[WORK ITEM]: Search the data below for "Given"; list each line that holds it.

[EXTRACTED RECORDS]:
——————————

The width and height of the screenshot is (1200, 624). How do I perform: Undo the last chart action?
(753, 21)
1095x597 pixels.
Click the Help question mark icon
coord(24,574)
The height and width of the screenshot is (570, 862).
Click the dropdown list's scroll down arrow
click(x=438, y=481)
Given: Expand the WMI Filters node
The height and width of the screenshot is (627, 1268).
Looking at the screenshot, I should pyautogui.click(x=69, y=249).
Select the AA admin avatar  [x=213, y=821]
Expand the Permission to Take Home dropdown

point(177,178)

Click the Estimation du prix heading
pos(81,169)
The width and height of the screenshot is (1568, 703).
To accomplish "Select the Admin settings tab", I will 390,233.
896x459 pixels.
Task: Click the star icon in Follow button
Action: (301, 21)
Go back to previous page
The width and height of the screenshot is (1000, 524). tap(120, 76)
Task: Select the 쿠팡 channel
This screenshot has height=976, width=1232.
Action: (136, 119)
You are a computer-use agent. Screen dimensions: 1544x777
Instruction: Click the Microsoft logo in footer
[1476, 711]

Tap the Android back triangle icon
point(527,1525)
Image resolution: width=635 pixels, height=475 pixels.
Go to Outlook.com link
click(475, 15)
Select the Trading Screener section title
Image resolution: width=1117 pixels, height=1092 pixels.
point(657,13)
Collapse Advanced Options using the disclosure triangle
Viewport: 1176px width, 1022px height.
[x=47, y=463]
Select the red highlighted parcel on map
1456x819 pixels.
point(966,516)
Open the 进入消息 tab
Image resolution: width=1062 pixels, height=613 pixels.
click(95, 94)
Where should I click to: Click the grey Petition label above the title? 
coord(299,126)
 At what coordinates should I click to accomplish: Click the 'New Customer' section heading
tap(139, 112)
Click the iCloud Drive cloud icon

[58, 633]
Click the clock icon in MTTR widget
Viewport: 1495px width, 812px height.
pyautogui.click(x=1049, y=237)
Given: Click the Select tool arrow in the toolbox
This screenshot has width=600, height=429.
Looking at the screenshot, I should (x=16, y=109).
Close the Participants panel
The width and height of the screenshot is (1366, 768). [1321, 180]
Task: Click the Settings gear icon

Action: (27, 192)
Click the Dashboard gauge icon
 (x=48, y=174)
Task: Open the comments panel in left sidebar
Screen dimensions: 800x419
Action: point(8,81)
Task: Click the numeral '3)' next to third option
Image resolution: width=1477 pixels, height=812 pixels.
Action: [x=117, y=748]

——————————

[ANSWER AREA]:
Given: Expand the WMI Filters node
Given: Click the Select tool arrow in the toolbox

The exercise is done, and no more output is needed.